• Required work
Only one stretch of the data is wanted: the line containing "The height and width of the screenshot is (767, 423).", the line containing "Viewport: 386px width, 214px height.", and every line between them, copied exactly.
START Information supplied
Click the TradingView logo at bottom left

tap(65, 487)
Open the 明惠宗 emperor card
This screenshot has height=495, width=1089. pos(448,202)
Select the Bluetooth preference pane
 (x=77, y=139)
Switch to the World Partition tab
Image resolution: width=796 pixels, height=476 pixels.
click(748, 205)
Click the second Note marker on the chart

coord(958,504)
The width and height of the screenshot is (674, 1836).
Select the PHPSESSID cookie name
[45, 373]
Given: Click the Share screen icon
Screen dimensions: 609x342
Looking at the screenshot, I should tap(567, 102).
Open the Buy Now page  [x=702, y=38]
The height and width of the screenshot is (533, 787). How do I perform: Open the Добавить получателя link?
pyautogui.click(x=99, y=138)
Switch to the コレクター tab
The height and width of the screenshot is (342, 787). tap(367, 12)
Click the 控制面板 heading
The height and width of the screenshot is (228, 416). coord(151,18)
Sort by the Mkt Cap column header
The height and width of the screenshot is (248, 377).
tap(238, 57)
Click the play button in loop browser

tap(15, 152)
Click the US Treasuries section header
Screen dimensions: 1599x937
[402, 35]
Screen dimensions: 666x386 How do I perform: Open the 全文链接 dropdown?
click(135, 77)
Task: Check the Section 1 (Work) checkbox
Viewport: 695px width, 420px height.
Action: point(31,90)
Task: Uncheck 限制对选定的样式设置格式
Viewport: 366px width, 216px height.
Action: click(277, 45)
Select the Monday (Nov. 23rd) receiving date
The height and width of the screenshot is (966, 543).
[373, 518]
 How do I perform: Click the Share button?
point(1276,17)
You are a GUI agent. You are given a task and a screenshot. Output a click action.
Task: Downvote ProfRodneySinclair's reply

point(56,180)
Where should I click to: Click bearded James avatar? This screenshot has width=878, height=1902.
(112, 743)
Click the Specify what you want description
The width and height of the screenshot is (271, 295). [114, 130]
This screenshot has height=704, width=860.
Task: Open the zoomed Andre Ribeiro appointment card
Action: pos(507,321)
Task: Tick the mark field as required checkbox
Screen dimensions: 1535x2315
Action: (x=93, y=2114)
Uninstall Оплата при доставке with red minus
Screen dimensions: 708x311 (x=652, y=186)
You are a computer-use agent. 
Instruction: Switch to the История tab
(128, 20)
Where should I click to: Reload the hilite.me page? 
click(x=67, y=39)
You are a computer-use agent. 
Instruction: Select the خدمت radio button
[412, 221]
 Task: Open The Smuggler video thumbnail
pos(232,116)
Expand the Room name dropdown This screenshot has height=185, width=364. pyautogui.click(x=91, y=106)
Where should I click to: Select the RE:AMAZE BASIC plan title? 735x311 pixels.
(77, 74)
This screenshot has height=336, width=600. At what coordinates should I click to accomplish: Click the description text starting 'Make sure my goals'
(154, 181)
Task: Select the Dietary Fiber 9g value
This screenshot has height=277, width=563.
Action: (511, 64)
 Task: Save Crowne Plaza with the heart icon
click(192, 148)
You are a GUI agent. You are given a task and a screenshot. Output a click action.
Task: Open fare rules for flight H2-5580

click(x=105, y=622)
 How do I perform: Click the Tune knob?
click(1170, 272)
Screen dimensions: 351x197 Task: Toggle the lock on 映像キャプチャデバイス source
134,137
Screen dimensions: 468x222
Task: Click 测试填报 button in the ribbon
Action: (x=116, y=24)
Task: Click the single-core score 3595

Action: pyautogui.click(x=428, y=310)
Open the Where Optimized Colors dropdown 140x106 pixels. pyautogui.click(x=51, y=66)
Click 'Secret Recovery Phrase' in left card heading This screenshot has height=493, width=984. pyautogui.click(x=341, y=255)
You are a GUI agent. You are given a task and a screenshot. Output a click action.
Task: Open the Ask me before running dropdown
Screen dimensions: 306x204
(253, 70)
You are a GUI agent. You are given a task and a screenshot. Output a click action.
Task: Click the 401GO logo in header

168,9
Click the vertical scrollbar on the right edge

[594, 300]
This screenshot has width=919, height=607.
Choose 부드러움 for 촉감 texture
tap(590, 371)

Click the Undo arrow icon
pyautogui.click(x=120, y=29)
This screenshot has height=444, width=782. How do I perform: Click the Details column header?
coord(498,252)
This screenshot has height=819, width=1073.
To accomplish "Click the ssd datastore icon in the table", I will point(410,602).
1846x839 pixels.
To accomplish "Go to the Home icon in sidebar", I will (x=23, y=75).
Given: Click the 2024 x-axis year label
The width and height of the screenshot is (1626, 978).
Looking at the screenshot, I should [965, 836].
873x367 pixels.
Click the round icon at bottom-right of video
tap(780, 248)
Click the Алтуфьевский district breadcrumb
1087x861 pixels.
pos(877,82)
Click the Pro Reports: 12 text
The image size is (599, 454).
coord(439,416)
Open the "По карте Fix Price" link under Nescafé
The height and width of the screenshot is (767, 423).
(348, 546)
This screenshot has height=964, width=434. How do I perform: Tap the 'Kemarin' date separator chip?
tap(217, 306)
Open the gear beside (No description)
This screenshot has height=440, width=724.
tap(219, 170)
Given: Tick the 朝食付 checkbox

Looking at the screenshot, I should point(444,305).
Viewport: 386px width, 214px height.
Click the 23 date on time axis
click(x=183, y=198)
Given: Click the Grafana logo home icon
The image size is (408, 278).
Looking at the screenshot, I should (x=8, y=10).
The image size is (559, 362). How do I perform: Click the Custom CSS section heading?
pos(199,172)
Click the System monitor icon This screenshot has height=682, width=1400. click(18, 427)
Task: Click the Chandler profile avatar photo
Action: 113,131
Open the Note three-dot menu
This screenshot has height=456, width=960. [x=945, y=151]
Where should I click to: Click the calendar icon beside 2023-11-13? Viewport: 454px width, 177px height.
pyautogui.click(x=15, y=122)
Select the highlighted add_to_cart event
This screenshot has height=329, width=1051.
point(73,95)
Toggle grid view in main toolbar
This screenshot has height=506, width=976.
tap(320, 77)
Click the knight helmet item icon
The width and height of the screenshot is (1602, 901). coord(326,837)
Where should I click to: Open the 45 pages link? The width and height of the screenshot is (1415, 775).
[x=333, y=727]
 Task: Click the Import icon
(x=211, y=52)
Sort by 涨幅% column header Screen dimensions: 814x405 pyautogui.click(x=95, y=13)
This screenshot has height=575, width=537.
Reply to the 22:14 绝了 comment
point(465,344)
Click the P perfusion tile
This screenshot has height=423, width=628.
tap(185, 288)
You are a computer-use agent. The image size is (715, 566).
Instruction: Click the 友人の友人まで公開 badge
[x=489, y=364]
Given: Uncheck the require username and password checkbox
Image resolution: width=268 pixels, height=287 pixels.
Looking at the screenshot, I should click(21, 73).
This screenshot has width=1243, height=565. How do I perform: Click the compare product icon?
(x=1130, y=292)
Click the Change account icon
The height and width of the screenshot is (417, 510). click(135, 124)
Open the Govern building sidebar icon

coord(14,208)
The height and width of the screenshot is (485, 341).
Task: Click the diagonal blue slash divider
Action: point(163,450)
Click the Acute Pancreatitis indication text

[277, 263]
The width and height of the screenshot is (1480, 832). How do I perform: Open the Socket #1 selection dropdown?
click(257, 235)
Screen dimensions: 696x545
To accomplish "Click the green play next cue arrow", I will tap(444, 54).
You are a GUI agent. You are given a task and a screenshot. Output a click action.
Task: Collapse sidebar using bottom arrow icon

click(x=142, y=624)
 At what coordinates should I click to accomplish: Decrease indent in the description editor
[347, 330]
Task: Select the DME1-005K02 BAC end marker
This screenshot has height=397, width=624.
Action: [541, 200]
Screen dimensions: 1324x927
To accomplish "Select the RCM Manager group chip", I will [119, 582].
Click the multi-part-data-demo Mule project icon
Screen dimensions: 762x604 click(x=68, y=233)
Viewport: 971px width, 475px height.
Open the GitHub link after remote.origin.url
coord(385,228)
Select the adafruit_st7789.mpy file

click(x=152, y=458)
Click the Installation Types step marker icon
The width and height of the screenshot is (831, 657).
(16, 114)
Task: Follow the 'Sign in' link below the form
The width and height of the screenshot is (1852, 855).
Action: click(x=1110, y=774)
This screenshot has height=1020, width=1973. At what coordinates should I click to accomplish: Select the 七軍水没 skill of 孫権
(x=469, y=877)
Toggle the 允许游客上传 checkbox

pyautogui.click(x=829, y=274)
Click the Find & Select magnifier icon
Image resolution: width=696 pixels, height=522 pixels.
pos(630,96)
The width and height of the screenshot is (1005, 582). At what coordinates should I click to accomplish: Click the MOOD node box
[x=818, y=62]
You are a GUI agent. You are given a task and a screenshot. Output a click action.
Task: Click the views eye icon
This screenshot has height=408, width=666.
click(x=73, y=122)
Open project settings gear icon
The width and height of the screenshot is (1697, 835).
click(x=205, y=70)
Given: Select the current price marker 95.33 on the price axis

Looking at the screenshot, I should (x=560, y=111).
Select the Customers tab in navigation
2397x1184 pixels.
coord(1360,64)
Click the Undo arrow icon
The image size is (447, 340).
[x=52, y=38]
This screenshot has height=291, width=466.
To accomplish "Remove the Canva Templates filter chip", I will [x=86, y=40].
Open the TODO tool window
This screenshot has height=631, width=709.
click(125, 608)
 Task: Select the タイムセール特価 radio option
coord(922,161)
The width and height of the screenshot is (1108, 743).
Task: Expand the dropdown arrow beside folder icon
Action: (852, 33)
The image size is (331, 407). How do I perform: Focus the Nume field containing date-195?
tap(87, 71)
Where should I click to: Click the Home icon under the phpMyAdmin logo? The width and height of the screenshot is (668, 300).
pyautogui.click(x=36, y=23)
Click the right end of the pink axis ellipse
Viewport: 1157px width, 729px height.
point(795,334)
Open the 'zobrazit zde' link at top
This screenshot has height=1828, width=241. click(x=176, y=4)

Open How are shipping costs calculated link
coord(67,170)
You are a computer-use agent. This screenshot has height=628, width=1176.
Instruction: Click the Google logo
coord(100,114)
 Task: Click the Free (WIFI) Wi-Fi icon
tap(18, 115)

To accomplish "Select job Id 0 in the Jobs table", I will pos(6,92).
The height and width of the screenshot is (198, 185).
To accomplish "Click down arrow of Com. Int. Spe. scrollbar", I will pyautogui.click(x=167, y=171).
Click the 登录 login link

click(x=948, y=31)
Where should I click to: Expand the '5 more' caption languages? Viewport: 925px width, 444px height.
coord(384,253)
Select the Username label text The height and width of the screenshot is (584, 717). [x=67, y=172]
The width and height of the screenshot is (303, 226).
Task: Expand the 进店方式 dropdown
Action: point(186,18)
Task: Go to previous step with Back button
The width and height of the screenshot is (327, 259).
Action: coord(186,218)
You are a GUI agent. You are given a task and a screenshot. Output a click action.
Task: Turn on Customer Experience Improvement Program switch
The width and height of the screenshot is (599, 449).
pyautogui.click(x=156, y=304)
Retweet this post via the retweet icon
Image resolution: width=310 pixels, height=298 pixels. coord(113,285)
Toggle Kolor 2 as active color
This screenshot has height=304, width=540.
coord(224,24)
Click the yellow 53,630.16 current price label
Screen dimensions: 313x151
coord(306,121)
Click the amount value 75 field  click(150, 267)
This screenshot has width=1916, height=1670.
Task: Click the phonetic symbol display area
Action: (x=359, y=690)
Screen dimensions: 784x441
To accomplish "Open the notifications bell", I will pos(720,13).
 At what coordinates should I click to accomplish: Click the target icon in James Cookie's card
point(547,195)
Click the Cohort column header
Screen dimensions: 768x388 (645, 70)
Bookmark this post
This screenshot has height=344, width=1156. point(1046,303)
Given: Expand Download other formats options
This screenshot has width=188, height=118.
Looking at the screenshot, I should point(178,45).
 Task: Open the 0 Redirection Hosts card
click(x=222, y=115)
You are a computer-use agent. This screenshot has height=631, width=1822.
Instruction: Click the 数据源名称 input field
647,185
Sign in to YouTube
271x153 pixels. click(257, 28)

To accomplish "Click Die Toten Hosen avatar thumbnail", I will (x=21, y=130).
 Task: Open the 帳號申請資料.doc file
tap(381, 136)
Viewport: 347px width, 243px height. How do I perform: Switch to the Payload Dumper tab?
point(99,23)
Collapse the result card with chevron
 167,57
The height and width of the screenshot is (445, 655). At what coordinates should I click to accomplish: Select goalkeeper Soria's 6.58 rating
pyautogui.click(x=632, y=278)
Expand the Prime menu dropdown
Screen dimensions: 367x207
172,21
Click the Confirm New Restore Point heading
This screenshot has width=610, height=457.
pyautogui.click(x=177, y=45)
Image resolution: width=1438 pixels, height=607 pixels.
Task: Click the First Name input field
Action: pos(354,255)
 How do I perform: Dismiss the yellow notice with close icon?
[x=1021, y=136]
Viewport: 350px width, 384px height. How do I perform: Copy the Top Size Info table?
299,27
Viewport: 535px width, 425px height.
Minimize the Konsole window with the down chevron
END Information supplied
• Response
The height and width of the screenshot is (767, 423).
(348, 546)
This screenshot has height=964, width=434. How do I perform: Tap the 'Kemarin' date separator chip?
tap(217, 306)
Open the gear beside (No description)
This screenshot has height=440, width=724.
tap(219, 170)
Given: Tick the 朝食付 checkbox

Looking at the screenshot, I should point(444,305).
Viewport: 386px width, 214px height.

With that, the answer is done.